The problem:
Set out exactly every line of the entries below, starting at the line that holds "Select the radio" and stopping after the line that holds "Click the filePath property key".
※ ※ ※
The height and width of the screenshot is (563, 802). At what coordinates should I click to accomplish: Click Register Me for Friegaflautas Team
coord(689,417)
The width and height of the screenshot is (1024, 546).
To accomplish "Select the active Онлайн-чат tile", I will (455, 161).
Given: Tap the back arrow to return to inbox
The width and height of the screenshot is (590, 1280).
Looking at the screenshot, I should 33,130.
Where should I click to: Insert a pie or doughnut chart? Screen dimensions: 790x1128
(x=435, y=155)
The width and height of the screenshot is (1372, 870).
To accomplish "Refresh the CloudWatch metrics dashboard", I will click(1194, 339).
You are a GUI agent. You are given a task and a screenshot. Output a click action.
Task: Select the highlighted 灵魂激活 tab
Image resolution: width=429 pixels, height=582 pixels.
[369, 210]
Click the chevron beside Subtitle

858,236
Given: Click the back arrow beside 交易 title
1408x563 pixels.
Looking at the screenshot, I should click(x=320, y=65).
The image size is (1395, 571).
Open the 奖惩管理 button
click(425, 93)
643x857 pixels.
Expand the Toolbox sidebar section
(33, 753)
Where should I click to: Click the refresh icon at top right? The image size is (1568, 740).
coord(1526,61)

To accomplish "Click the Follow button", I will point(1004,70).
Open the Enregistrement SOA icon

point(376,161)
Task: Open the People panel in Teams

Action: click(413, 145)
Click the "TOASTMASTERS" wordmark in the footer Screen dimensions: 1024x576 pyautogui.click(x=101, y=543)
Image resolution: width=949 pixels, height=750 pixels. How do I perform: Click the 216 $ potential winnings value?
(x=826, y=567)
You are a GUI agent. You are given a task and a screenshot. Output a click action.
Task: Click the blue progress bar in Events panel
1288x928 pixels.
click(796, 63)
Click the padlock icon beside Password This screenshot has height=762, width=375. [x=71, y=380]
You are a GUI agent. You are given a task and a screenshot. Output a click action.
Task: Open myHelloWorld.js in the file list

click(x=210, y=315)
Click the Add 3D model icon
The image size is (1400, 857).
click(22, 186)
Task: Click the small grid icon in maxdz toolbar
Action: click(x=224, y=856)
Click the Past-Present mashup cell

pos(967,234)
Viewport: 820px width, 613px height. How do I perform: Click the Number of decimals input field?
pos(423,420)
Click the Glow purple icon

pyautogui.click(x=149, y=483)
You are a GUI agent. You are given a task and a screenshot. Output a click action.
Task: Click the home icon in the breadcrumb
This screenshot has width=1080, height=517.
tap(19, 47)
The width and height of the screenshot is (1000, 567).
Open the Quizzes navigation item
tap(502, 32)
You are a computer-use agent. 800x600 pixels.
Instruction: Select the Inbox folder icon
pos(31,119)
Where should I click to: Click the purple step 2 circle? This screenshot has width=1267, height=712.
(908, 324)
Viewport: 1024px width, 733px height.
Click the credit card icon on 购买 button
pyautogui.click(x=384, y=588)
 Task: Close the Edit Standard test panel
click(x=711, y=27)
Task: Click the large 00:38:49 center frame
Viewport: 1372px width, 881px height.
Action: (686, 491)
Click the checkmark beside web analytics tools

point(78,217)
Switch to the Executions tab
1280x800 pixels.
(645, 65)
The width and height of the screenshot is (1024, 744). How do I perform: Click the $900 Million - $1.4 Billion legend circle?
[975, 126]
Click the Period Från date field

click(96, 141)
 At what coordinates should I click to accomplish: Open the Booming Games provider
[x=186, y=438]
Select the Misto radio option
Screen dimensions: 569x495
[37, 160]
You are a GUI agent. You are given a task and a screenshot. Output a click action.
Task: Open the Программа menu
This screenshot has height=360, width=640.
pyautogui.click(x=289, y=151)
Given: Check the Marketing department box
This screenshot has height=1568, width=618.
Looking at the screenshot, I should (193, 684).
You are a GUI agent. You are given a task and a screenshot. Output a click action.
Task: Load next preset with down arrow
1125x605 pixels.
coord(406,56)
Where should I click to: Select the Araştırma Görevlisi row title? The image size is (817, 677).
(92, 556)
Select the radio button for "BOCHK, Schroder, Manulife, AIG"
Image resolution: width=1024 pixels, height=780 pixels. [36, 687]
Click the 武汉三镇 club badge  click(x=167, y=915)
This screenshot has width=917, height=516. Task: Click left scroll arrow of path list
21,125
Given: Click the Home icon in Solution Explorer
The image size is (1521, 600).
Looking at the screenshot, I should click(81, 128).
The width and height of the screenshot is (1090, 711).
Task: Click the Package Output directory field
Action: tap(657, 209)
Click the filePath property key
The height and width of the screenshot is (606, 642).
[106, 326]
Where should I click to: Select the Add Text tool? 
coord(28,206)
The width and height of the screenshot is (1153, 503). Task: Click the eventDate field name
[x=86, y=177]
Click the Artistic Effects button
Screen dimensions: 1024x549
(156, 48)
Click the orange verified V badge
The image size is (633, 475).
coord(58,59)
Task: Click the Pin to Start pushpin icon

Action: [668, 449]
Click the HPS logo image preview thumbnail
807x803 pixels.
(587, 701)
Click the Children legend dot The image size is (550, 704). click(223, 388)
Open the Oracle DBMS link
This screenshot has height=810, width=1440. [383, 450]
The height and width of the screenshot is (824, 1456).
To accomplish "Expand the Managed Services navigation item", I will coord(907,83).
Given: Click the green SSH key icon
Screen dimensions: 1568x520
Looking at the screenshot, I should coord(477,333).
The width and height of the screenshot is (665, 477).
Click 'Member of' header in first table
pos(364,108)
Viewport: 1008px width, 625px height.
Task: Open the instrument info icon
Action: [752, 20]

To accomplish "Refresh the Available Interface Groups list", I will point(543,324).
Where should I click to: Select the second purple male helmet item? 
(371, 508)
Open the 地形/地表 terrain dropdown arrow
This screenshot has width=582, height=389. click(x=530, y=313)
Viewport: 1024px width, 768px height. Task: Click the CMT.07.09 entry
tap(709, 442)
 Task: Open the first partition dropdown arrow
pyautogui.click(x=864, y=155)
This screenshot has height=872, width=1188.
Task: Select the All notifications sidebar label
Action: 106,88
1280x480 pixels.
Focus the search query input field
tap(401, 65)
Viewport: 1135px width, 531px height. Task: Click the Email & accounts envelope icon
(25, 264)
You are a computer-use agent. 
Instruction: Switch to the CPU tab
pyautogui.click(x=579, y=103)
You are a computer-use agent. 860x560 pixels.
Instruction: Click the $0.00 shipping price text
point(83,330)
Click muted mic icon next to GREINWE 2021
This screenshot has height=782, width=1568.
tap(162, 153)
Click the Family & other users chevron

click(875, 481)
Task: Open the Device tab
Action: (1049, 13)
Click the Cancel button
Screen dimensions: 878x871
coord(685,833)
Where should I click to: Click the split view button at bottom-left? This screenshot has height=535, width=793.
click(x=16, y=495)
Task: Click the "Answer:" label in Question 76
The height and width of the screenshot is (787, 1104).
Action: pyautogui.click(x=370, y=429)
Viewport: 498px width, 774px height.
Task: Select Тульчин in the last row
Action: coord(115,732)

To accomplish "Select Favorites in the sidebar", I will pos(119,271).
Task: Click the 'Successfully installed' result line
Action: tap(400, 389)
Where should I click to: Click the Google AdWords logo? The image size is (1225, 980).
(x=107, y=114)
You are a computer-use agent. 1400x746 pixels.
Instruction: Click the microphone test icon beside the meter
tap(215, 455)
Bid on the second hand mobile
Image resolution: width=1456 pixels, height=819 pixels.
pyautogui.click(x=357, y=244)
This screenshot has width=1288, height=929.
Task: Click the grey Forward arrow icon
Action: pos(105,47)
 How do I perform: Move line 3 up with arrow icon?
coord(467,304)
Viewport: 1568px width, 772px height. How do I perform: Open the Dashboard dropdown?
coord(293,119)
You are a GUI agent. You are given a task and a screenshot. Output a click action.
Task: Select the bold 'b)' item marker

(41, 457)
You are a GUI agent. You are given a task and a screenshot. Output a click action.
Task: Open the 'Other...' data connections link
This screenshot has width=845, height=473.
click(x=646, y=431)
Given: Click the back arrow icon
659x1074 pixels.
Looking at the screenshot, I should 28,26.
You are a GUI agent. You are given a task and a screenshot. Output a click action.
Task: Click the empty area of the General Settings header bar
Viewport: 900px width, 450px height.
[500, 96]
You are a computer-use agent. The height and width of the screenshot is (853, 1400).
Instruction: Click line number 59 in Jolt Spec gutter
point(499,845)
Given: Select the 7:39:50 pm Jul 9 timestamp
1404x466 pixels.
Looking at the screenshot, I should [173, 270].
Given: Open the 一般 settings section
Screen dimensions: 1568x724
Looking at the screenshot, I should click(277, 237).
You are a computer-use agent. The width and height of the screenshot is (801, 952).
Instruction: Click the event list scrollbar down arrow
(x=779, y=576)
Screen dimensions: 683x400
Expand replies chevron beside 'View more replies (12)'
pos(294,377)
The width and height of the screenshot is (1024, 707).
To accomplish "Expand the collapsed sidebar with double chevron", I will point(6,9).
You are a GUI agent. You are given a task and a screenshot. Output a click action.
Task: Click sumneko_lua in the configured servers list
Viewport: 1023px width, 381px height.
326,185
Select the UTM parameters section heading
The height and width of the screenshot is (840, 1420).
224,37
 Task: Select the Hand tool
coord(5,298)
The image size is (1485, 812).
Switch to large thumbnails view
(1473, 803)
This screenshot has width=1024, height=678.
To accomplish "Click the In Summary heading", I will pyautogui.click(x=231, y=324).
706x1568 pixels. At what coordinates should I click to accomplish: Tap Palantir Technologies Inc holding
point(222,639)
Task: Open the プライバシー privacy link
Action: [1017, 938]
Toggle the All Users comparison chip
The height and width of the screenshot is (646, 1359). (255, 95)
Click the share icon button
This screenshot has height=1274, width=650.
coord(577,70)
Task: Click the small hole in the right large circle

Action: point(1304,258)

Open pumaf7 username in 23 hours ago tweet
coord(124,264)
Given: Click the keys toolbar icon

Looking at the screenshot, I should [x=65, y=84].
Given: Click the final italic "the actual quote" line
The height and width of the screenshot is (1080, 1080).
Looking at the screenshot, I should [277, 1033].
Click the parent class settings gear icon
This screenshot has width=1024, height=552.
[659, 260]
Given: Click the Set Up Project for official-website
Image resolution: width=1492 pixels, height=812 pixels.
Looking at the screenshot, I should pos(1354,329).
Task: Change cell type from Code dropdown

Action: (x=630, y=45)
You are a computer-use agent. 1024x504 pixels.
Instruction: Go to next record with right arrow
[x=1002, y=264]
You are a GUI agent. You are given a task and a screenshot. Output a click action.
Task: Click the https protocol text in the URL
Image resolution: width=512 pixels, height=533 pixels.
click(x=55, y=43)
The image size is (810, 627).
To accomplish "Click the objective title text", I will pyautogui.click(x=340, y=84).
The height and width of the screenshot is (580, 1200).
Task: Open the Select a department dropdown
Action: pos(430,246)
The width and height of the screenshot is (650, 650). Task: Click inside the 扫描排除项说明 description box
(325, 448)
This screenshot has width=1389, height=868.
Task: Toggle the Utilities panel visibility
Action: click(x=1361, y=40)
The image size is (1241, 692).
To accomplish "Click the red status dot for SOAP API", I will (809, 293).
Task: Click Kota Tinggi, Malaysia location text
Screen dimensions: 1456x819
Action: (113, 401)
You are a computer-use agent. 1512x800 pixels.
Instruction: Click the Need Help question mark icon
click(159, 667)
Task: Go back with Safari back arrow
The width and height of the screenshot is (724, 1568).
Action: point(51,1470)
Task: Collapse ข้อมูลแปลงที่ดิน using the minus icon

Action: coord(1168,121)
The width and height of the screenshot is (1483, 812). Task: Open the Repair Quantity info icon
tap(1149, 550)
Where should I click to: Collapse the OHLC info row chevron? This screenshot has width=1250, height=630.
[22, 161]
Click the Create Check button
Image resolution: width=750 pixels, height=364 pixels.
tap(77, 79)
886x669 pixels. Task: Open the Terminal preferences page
※ ※ ※
Output for this exercise:
Select the radio button for "BOCHK, Schroder, Manulife, AIG"
Image resolution: width=1024 pixels, height=780 pixels. [36, 687]
Click the 武汉三镇 club badge  click(x=167, y=915)
This screenshot has width=917, height=516. Task: Click left scroll arrow of path list
21,125
Given: Click the Home icon in Solution Explorer
The image size is (1521, 600).
Looking at the screenshot, I should click(81, 128).
The width and height of the screenshot is (1090, 711).
Task: Click the Package Output directory field
Action: tap(657, 209)
Click the filePath property key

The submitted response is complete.